--- START ---

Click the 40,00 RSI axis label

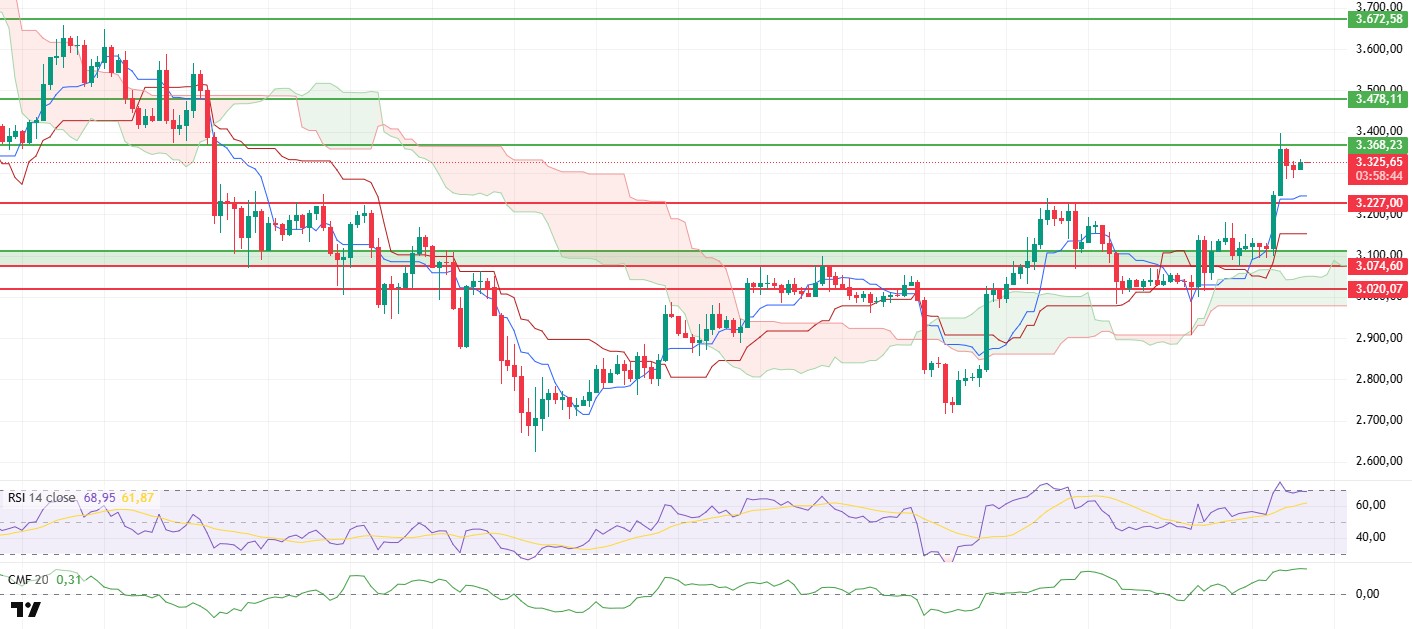point(1370,537)
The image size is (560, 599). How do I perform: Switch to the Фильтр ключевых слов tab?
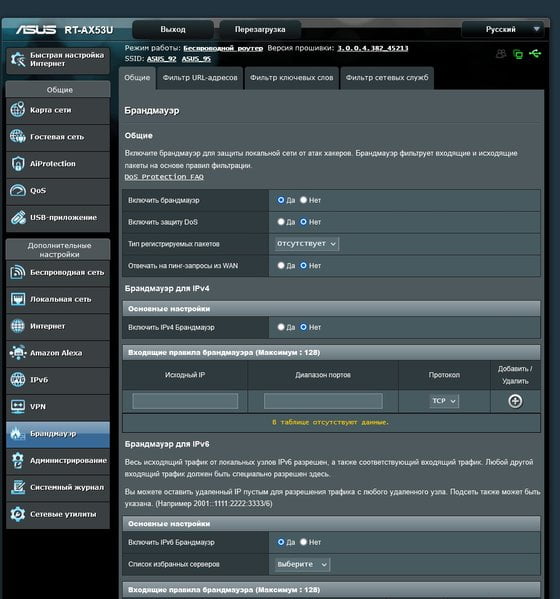(x=291, y=78)
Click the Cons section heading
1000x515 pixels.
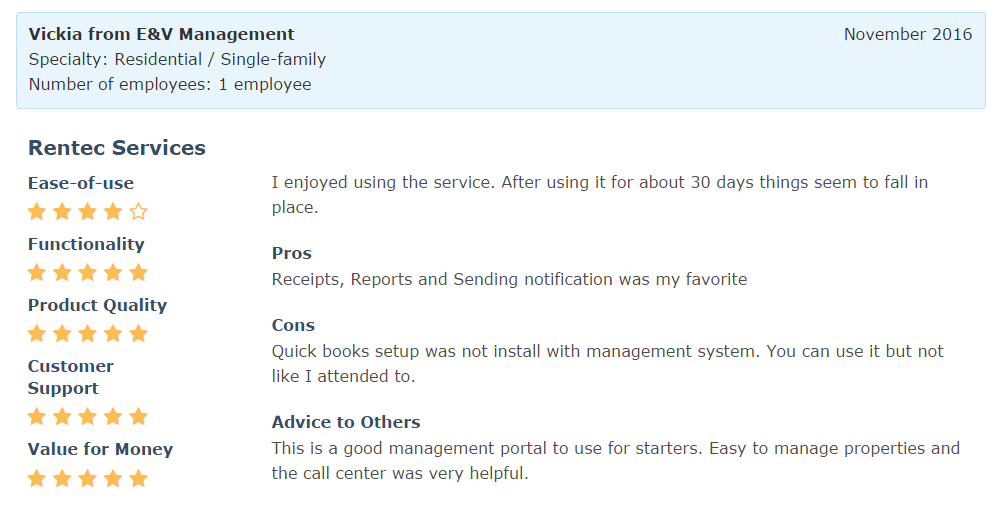tap(293, 325)
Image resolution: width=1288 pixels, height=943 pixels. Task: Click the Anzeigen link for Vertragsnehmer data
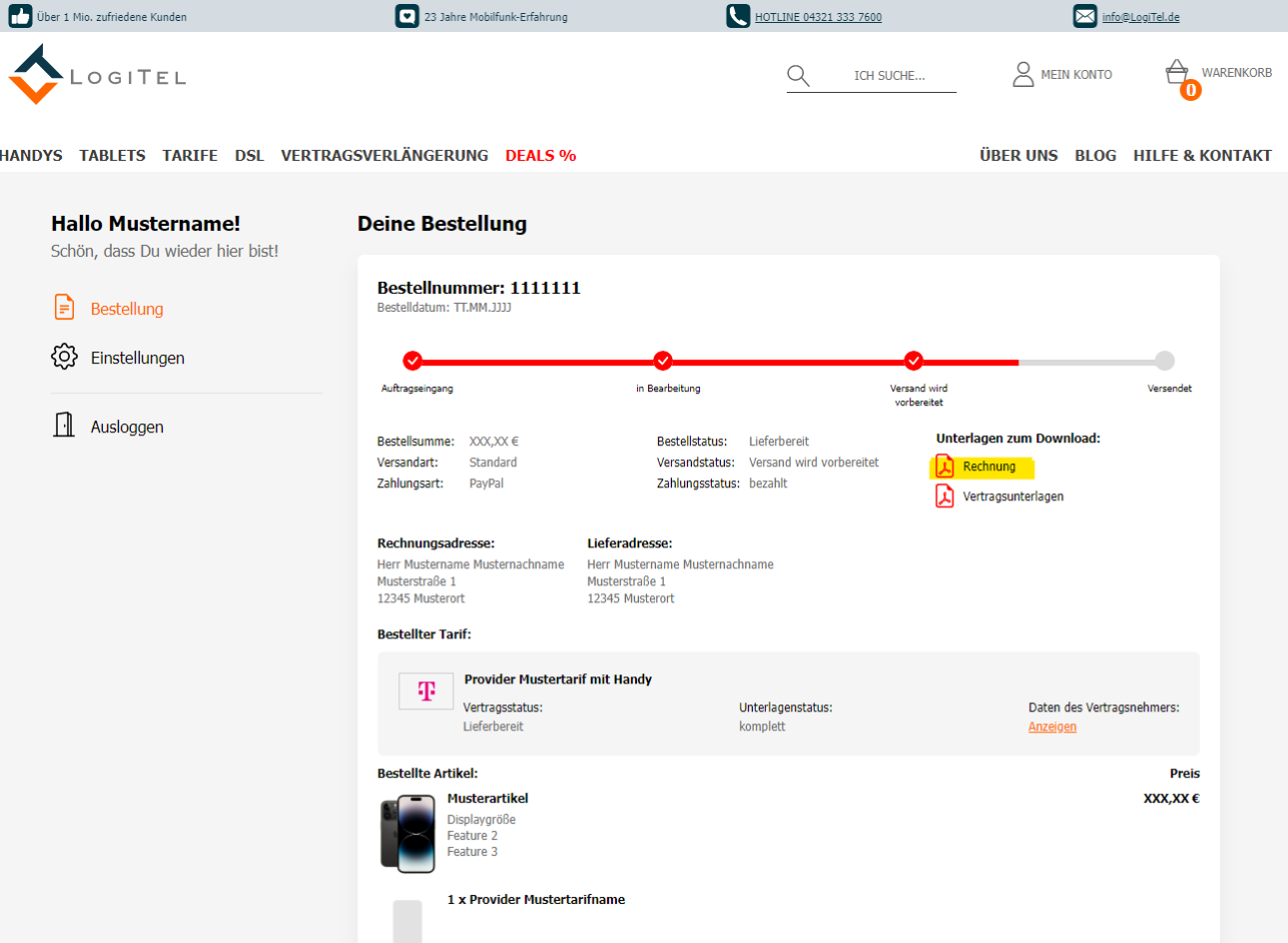pyautogui.click(x=1051, y=726)
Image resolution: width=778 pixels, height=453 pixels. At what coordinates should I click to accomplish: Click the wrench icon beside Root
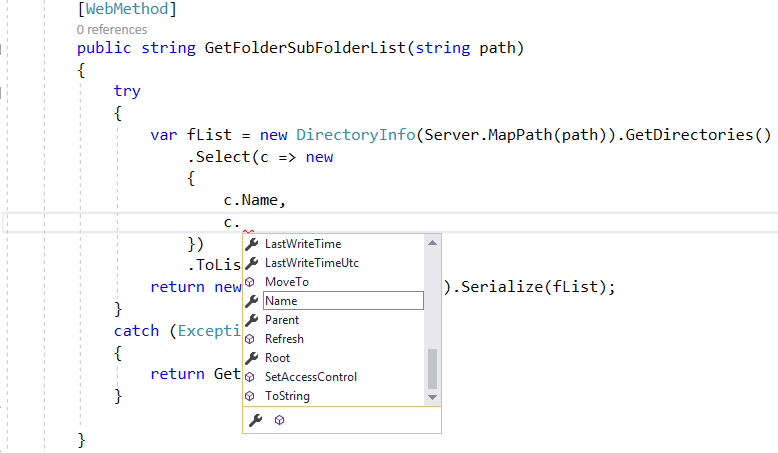(252, 358)
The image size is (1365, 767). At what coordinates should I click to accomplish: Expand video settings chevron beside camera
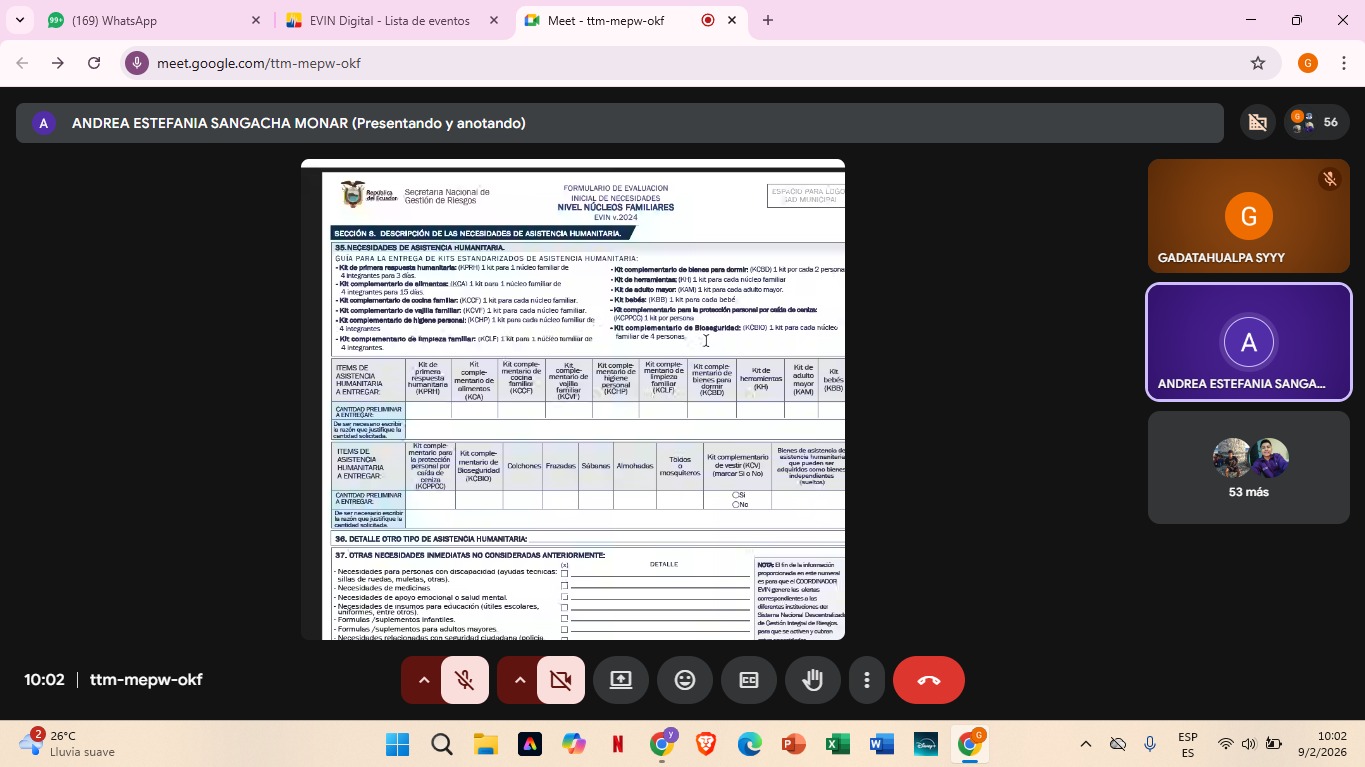point(519,680)
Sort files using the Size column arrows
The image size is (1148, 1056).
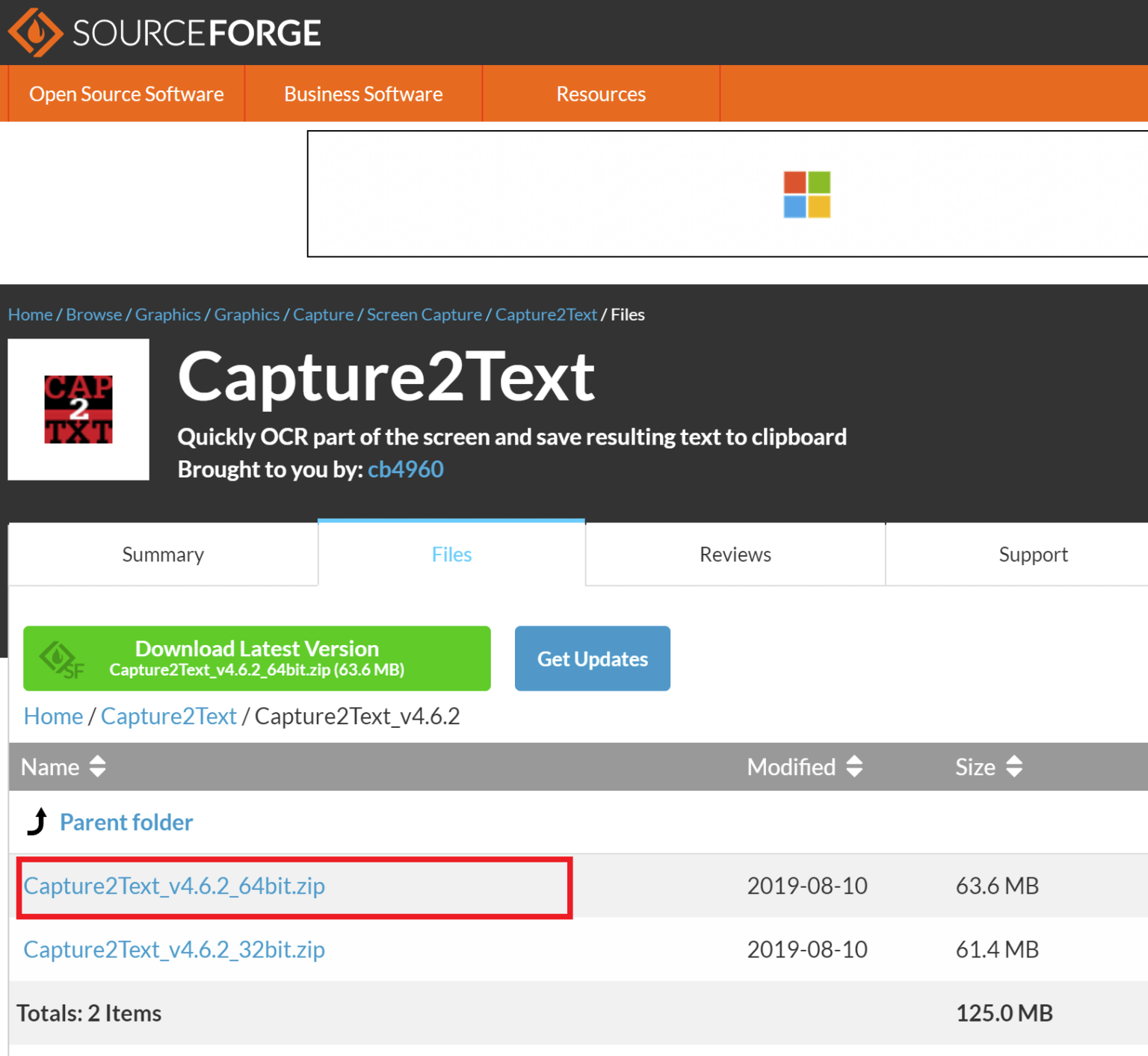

--- END ---

## Goal of the exercise
Output all of the records word for word, and keep the pictures out of the copy.

## Solution to this problem
Click the 40,00 RSI axis label

point(1370,537)
The image size is (560, 599). How do I perform: Switch to the Фильтр ключевых слов tab?
(x=291, y=78)
Click the Cons section heading
1000x515 pixels.
tap(293, 325)
Image resolution: width=1288 pixels, height=943 pixels. Task: Click the Anzeigen link for Vertragsnehmer data
pyautogui.click(x=1051, y=726)
Image resolution: width=778 pixels, height=453 pixels. At what coordinates should I click to accomplish: Click the wrench icon beside Root
(252, 358)
The image size is (1365, 767). At what coordinates should I click to accomplish: Expand video settings chevron beside camera
point(519,680)
Sort files using the Size column arrows
The image size is (1148, 1056).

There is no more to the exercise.